ニアロイド編

ニアロイド編 第0話 未・来


<太陽ー発電システム近――完――>


 明るい未来を暗示させる看板は半ば折れ、引火により燻っていた。

 ほんの先ほどまで車両が行き交う四車線の車道は、弾痕刻まれた車両置き場と化している。

 アスファルトは爆発により抉れ、トラックは横転して炎上、タンカーに至ればフレームすら残らぬほど原型を留めていない。

 平穏な街に響くのは不釣り合いな銃声と爆音。

 タンタンタンと弾くような音が鳴り響けば、バーンと爆発だと分かる音が終わりなく響いている。

 誰もが我先にと現場から避難するかな、まだ残り続け、戦い続ける者たちがいた。

「エアクス、当てなくていい、奴を牽制しろ! ロボ、右から回り込め!」

 筋骨隆々の男と蒼と灰、ニ機のロボットが戦闘を繰り広げていた。

 離れた位置に立つのはまだ一五の少年。

 隣に立つ同い年の少女と一〇歳の女の子に見守られながら、左腕に装着した腕時計型通信機で指示を送っている。

 筋骨隆々の男が二メートルを超える巨躯に対して、蒼と灰の二機のロボットは一五〇センチながら、力負けすることなく肉薄していた。

「ロボ、左斜めに飛べ! エアクス、そこに速射!」

 筋骨隆々の男が灰のロボット、ロボに迫撃砲を向ける。

 だが、動きを読んでいた少年の指示で急制動をかければ、射線軸から逃れ、蒼のロボット、エアクスが左腕に装着した円形シールドからソードを展開させて砲身を切断した。

「おい、速射って言っただろう!」

「へん、こっちのほうがてっと――ぐへっ!」

 エアクスは指示を無視した因果として、迫撃砲の強打を腹部に受けた。

「迂闊に近づけば殴られるんだよ! いわんこっちゃない!」

 ホームランと言わんばかりに飛ばされていくエアクスに向けて筋骨隆々の男は口を開けば、プラズマを口腔部より漏れ出させる。

 少年は何が口から放たれるか知っている。

 電磁投射砲、つまりはレールガンだ。

「ロボ、ポイントE-235 D-398を撃て!」

「了解!」

 ロボが左腕部より砲身を伸展させると同時、発砲。
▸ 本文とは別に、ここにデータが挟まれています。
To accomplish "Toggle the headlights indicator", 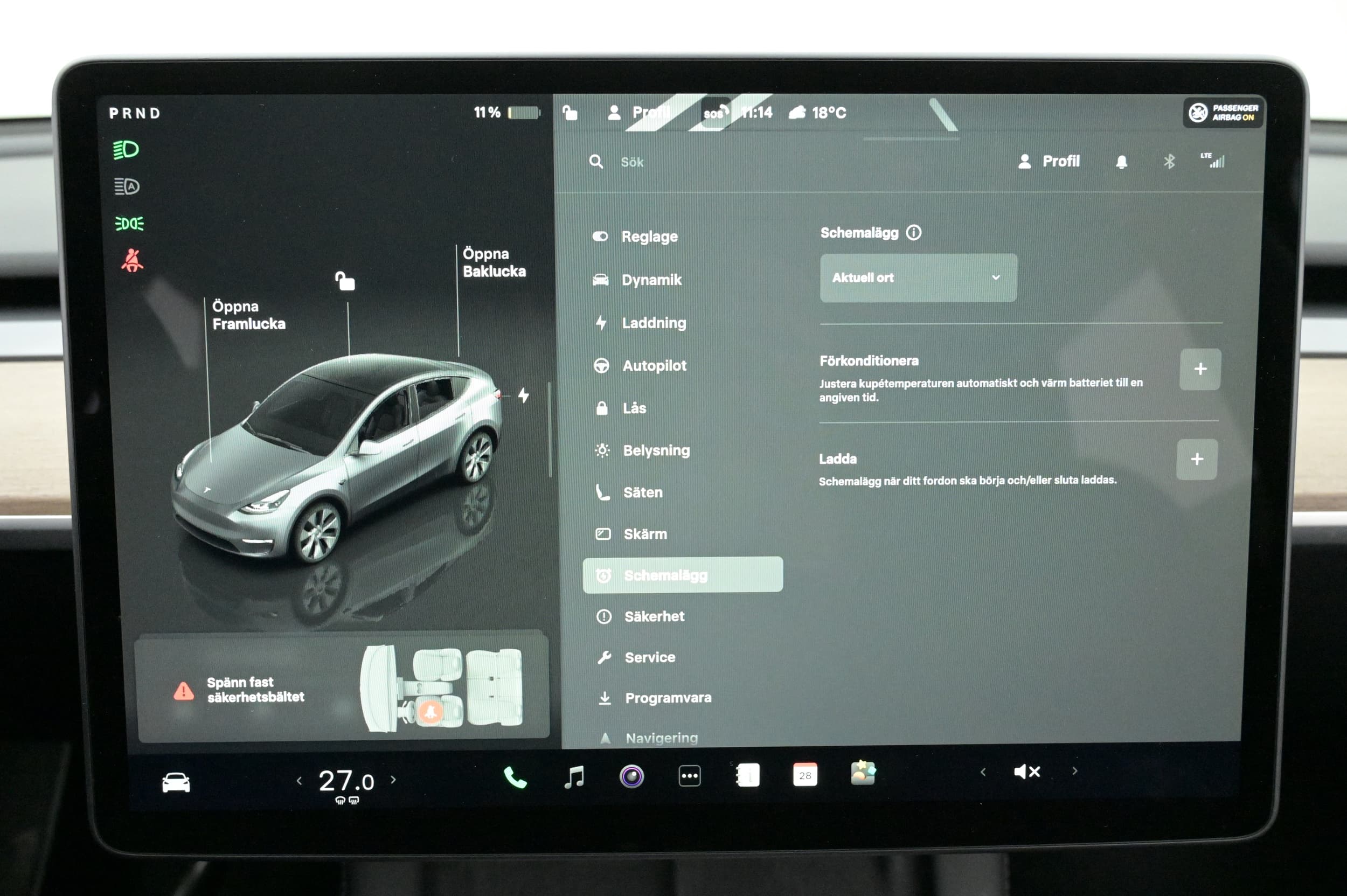I will click(x=126, y=150).
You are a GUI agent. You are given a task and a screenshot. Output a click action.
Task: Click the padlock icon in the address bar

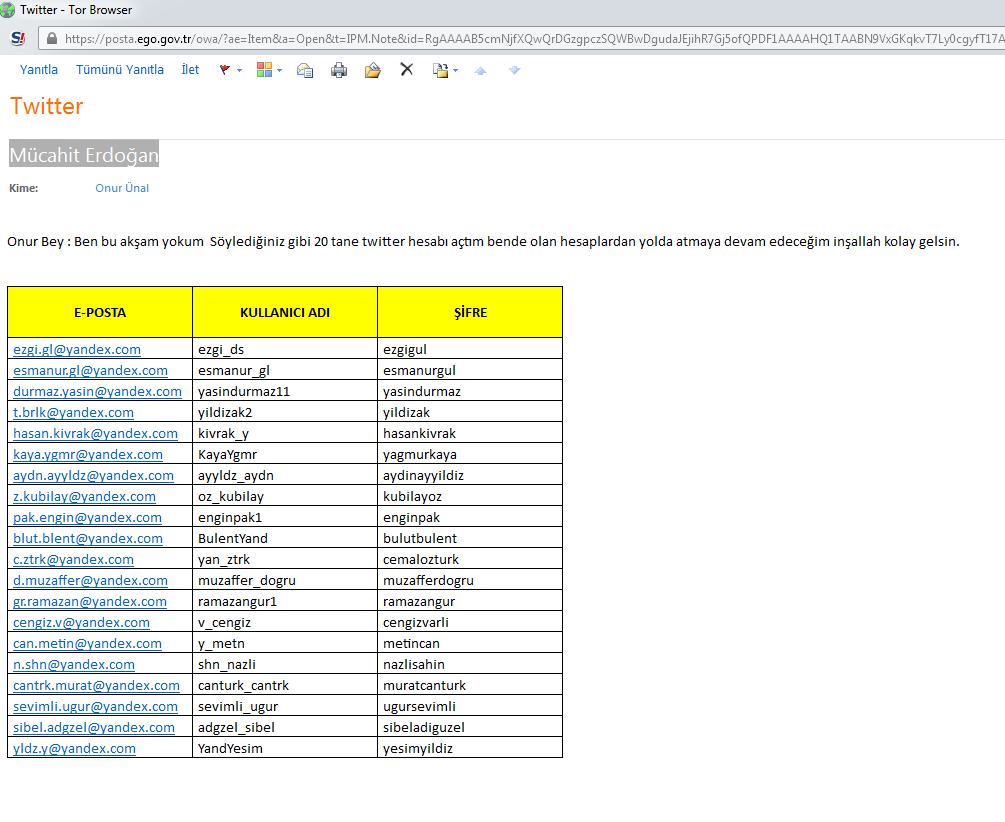(x=51, y=39)
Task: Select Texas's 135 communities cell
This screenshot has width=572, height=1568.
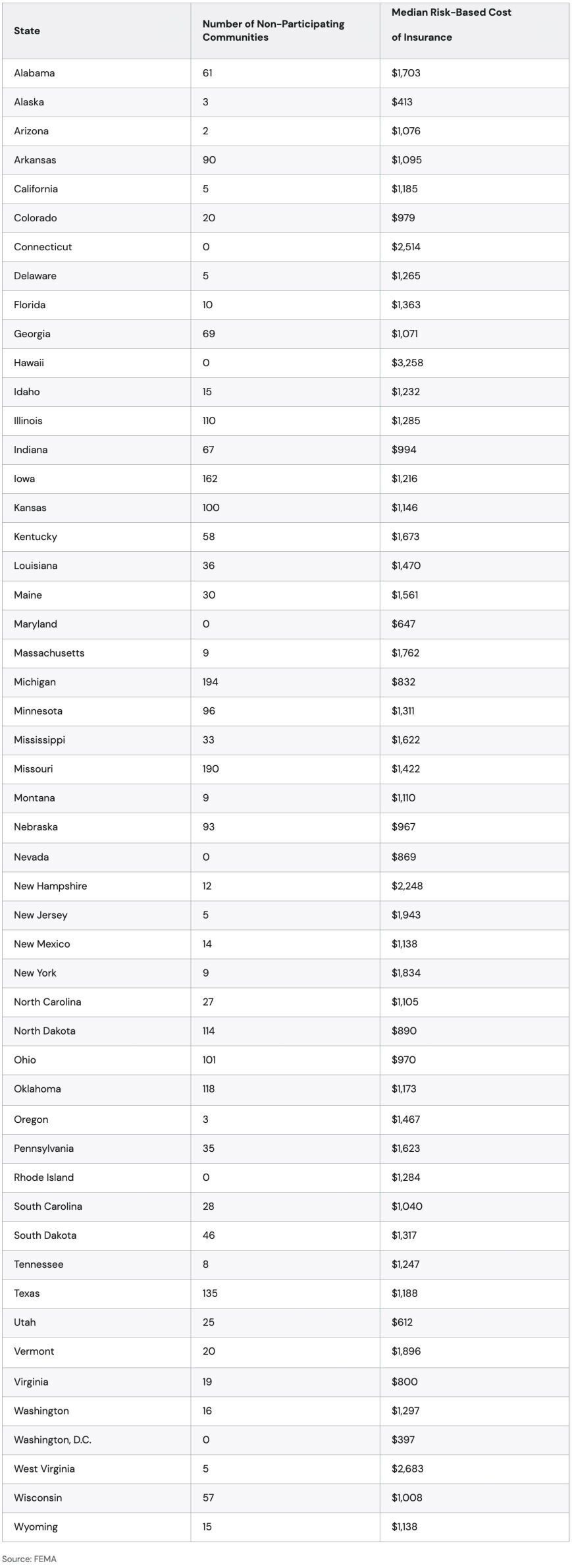Action: [210, 1293]
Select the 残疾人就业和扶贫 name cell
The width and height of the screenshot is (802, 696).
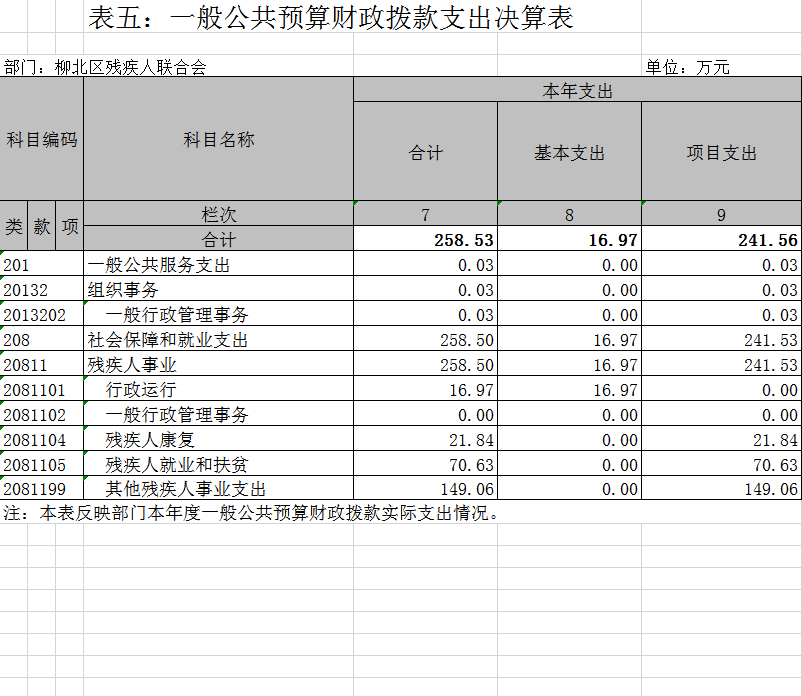218,465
銃弾は空気を切り裂き飛翔するも筋骨隆々の男の脇を逸れた。

「これでスクラップだ!」

 筋骨隆々の男が吼える。

 ターゲットロック、弾道軌道安定、電圧マックス。

 口から砲弾が放たれる瞬間、背後より間欠泉の如く噴き出した大量の水が全身をショートさせた。

 放たれんとしていたレールガンもまた漏電により使用不能となる。

「くっ、しょ、消火栓だ、だと!」

「本来なら漏電対策はされてるだろうが、俺たちとの戦闘でボロボロの今、そこに水を浴びればどうなると思う!」

 少年は好機を逃さない。

「エアクス、動けるなら走れ! 残弾気にせず真上から全弾ぶち込んでやれ!」

「おうよ!」

 エアクスは自動車をクッションにして着地の衝撃を和らげる。

 脚部の隙間から衝撃吸収剤が噴出、次いで内蔵されたバネにより高く跳躍しては筋骨隆々男の頭上を穫る。

 ターゲットインサート。火器管制システム全解除。

 両腕部接続ビームガン、頭部内蔵機関砲、腰部接続マイクロレールガン、肩部懸架ミサイルランチャー、オールグリーン。

「おらおらおらおら、フルバーストだ、ごらっ!」

 エアクスに装備された全火器が一斉に火を噴いた。

「ロボ、バスターマグナムフルチャージ!」

「了解、マスター!」

 銃火機の雨霰に筋骨隆々男が縫いつけられている間、少年は灰のロボットに指示を飛ばす。

 ロボは腰椎部に懸架されている身の丈を越えるライフルを構える。

 銃口に光が集い、先端には圧縮に圧縮されたエネルギーが球体を形成していく。

「くっ、くっそが!」

 真上からの集中砲火に縫い付けられた筋骨隆々の男は全身にスパークを走らせながら吼える。

「諦めが悪いぞ! ゼベルガ!」

「知っているはずだ。俺は諦めが悪いのだと!」

 大雨の中を突き切るようにエアクスのフルバーストを筋骨隆々男ゼベルガはエアクスへと急迫する。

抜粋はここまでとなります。